-- Your task --
Pull every line with "Cristo" from the data.

----

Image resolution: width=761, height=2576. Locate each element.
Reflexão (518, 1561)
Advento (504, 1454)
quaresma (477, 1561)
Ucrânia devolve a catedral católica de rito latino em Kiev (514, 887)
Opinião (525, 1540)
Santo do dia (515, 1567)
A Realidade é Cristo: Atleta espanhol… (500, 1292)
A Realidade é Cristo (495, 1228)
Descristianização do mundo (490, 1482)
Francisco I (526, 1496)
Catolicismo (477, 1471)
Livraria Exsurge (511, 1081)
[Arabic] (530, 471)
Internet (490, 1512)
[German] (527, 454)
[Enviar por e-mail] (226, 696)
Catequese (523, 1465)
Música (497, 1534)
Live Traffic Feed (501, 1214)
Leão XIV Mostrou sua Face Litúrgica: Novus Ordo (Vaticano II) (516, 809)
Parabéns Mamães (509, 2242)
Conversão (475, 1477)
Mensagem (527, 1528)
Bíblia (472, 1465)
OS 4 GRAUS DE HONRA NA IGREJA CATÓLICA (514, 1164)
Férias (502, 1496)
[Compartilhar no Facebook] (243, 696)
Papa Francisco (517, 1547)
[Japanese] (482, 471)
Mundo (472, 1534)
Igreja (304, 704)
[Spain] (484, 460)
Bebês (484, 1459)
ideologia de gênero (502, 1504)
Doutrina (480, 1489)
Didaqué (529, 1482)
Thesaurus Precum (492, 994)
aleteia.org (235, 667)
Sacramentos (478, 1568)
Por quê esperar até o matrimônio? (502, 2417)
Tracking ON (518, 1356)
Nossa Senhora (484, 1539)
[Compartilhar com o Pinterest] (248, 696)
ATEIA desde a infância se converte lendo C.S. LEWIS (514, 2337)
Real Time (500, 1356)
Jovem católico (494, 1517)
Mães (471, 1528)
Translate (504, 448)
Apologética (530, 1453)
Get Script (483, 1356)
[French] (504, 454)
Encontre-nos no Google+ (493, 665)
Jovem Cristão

----

-- Solution to the problem --
A Realidade é Cristo: Atleta espanhol… (500, 1292)
A Realidade é Cristo (495, 1228)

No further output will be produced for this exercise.